Problem: Copy the following items exactly as they appear, line by line.

Data:
"""
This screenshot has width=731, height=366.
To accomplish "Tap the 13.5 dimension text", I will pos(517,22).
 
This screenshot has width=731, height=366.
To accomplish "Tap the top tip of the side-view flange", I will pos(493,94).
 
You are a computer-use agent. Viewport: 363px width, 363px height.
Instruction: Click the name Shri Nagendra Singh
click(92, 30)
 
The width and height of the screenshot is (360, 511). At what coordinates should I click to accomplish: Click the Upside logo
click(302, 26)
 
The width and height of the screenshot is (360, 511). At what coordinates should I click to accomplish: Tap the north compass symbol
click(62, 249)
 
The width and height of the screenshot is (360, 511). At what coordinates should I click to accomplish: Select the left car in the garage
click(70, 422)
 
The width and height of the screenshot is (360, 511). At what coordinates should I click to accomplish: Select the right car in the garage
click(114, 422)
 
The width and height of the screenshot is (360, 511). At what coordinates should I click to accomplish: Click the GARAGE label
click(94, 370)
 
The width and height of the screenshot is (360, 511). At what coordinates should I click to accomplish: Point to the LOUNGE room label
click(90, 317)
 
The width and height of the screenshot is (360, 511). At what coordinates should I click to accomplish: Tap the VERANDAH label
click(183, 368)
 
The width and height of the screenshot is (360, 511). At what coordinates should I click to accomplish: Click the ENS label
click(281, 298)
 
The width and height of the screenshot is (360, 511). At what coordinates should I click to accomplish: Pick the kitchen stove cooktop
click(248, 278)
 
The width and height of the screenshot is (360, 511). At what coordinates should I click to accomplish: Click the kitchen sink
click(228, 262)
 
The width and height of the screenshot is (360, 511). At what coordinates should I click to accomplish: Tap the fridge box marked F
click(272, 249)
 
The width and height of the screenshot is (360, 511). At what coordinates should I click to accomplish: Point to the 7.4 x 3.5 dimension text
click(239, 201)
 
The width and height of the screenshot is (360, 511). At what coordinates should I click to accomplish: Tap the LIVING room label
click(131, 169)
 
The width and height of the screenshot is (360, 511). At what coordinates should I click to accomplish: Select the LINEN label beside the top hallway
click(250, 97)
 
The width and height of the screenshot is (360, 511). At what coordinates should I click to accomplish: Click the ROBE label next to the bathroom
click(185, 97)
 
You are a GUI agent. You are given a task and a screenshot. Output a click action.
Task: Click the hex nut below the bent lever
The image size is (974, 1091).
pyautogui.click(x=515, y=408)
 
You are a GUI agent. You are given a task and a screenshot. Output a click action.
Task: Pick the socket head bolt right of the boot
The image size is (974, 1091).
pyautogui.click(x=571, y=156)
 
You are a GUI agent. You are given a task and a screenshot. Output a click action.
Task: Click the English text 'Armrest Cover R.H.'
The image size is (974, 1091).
"""
Written solution:
This screenshot has width=731, height=366.
To accomplish "Tap the 13.5 dimension text", I will pos(517,22).
 
This screenshot has width=731, height=366.
To accomplish "Tap the top tip of the side-view flange", I will pos(493,94).
 
You are a computer-use agent. Viewport: 363px width, 363px height.
Instruction: Click the name Shri Nagendra Singh
click(92, 30)
 
The width and height of the screenshot is (360, 511). At what coordinates should I click to accomplish: Click the Upside logo
click(302, 26)
 
The width and height of the screenshot is (360, 511). At what coordinates should I click to accomplish: Tap the north compass symbol
click(62, 249)
 
The width and height of the screenshot is (360, 511). At what coordinates should I click to accomplish: Select the left car in the garage
click(70, 422)
 
The width and height of the screenshot is (360, 511). At what coordinates should I click to accomplish: Select the right car in the garage
click(114, 422)
 
The width and height of the screenshot is (360, 511). At what coordinates should I click to accomplish: Click the GARAGE label
click(94, 370)
 
The width and height of the screenshot is (360, 511). At what coordinates should I click to accomplish: Point to the LOUNGE room label
click(90, 317)
 
The width and height of the screenshot is (360, 511). At what coordinates should I click to accomplish: Tap the VERANDAH label
click(183, 368)
 
The width and height of the screenshot is (360, 511). At what coordinates should I click to accomplish: Click the ENS label
click(281, 298)
 
The width and height of the screenshot is (360, 511). At what coordinates should I click to accomplish: Pick the kitchen stove cooktop
click(248, 278)
 
The width and height of the screenshot is (360, 511). At what coordinates should I click to accomplish: Click the kitchen sink
click(228, 262)
 
The width and height of the screenshot is (360, 511). At what coordinates should I click to accomplish: Tap the fridge box marked F
click(272, 249)
 
The width and height of the screenshot is (360, 511). At what coordinates should I click to accomplish: Point to the 7.4 x 3.5 dimension text
click(239, 201)
 
The width and height of the screenshot is (360, 511). At what coordinates should I click to accomplish: Tap the LIVING room label
click(131, 169)
 
The width and height of the screenshot is (360, 511). At what coordinates should I click to accomplish: Select the LINEN label beside the top hallway
click(250, 97)
 
The width and height of the screenshot is (360, 511). At what coordinates should I click to accomplish: Click the ROBE label next to the bathroom
click(185, 97)
 
You are a GUI agent. You are given a task and a screenshot. Output a click action.
Task: Click the hex nut below the bent lever
The image size is (974, 1091).
pyautogui.click(x=515, y=408)
 
You are a GUI agent. You are given a task and a screenshot. Output a click action.
Task: Pick the socket head bolt right of the boot
The image size is (974, 1091).
pyautogui.click(x=571, y=156)
 
You are a GUI agent. You are given a task and a screenshot. Output a click action.
Task: Click the English text 'Armrest Cover R.H.'
The image size is (974, 1091).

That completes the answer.